But success, unlike their wines, had often been bitter. Uncle Mike Gallo, Joe’s brother, served time in prison for bootlegging. In 1932, their parents, Joe and Susie, suddenly and mysteriously moved from the family home to a rundown farm, where a year later both were found shot dead. Even more devastating was the death in 1958 of Julio and Aileen’s youngest son, Phillip, who shot himself in his bedroom.

Now it was the mid-60s, and Julio wanted to do something his neighbors and competitors had not done first — make a decent table wine most Americans could afford. At the time, there was no fine-wine industry in America, and most people who drank wine did so for its alcoholic content. The brothers became convinced American adults were ready to have wine with their food. What they weren’t sure about, however, was how to give it to them.

“Some winery executives were allowed to order cases of wine at no charge for their personal use, and Ernest noticed that those who seemed to have more sophisticated tastes requested Gallo’s robust reds,” wrote Ellen Hawkes, author of “Blood and Wine: The unauthorized story of the Gallo wine empire.” But even those wines were anemic compared with what the emerging Napa Valley was producing at higher prices.

Julio set to work, buying expensive grapes from Napa and Sonoma to blend with Central Valley Petite Sirah and his favorite variety, Zinfandel.
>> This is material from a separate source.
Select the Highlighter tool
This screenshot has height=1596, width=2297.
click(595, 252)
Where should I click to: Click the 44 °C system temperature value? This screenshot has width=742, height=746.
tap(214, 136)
He also started blending back heartier, more-tannic press wine to give added body. To emphasize the change, the wine was named Hearty Burgundy, even though it tasted nothing like Burgundy’s Pinot Noirs.

Instant success

Launched in 1964, Hearty Burgundy quickly captured America’s palate, offering fruit-forward berry flavors, just like Napa’s Bordeaux blends, but with a sweeter, less-tannic finish. Although the Gallo family does not report sales figures, author Peter Quimme wrote in his 1975 “The Signet Book of American Wine,” that Hearty Burgundy was already selling two million cases annually within ten years.
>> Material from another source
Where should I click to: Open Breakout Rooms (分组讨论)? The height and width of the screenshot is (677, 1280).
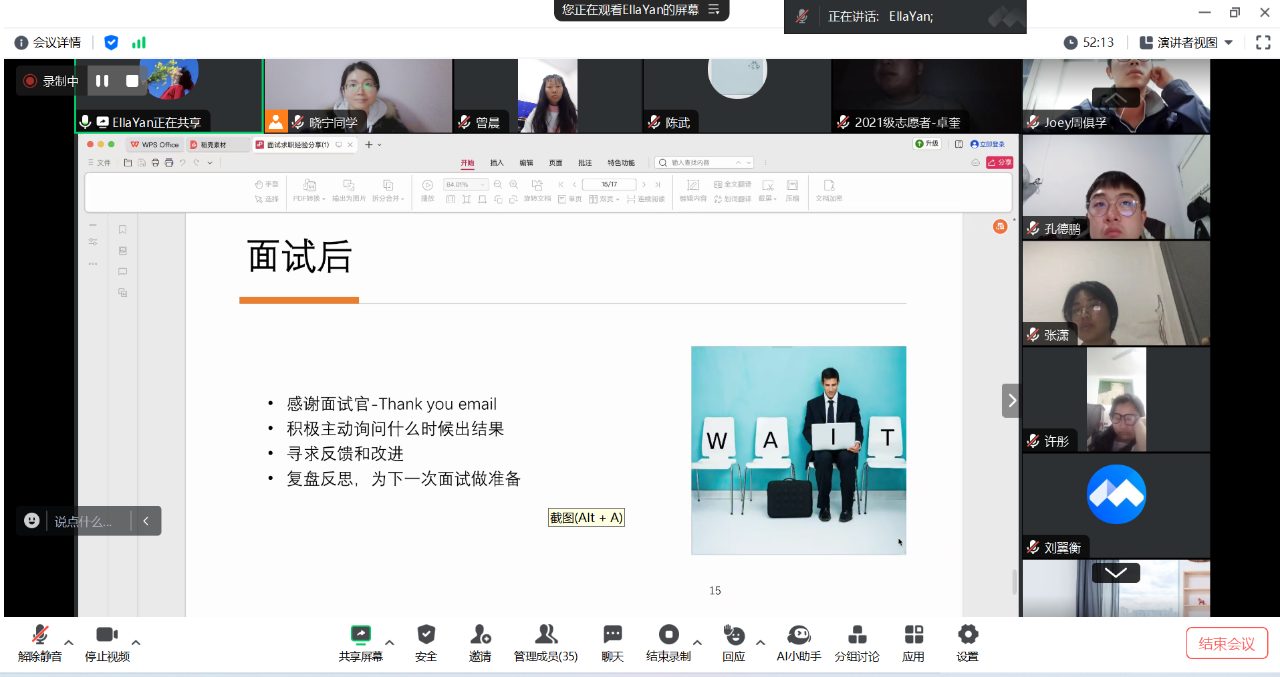856,635
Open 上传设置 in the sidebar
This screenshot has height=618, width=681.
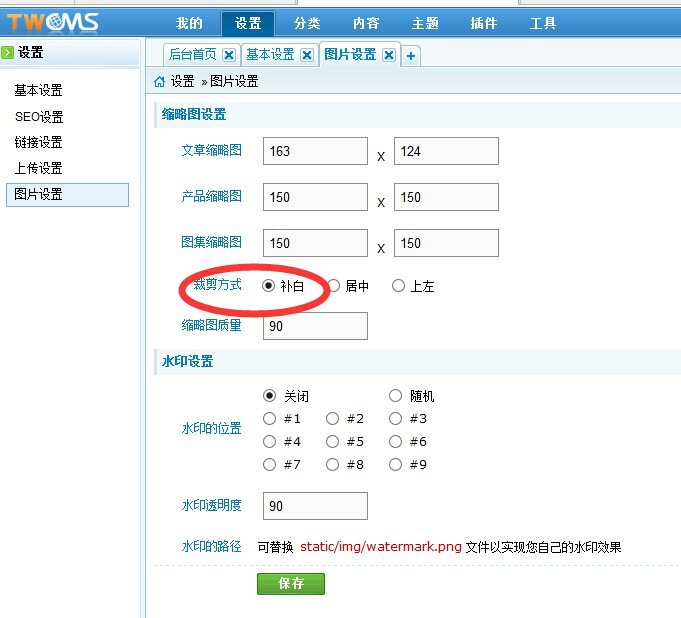click(x=39, y=168)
Better still was the critical reaction. In 1970, five years after its launch, Los Angeles Times columnist Robert Lawrence Balzer, the Robert Parker of his day, compared Hearty Burgundy, 89 cents a bottle, with Burgundy’s Romanée-Conti, $20.95. Noting “each is of exceptional value,” Hearty Burgundy, Balzer wrote, claims “to nothing more than being a wine ‘pour le soif’ — a thirst-quenching dinner wine of remarkably reliable virtue.”

The crowning tribute to Julio’s winemaking and Ernest’s business acumen was a 1972 Time magazine story, “American Wine: There’s Gold in Them Thar Grapes,” with the brothers on the cover as label art for a bottle of Hearty Burgundy. In the article, one of the early winemaking icons of Napa Valley, Joe Heitz, said, “Ernest Gallo has done more for the industry than any individual alive.”

Hearty Burgundy is very much alive today, although no longer dominant, and few wine critics ever taste it. It sells for $9 for a 1.5-liter bottle, and, “Yes, the wine still has some Zinfandel and Petite Sirah in the blend always!” says Gallo spokesman Lon Gallagher.

Julio died in a vineyard accident in 1993, and Ernest passed on in 2007. In 2014, both were commemorated during the 50th anniversary of Hearty Burgundy. Many wine-sophisticated baby boomers reported it had been their parents’ table pour. And Ernest’s granddaughter, Stephanie Gallo, one of 15 Gallos employed in the family business now worth about $10 billion, paid tribute: “This was Julio’s favorite wine the one he was proudest of.”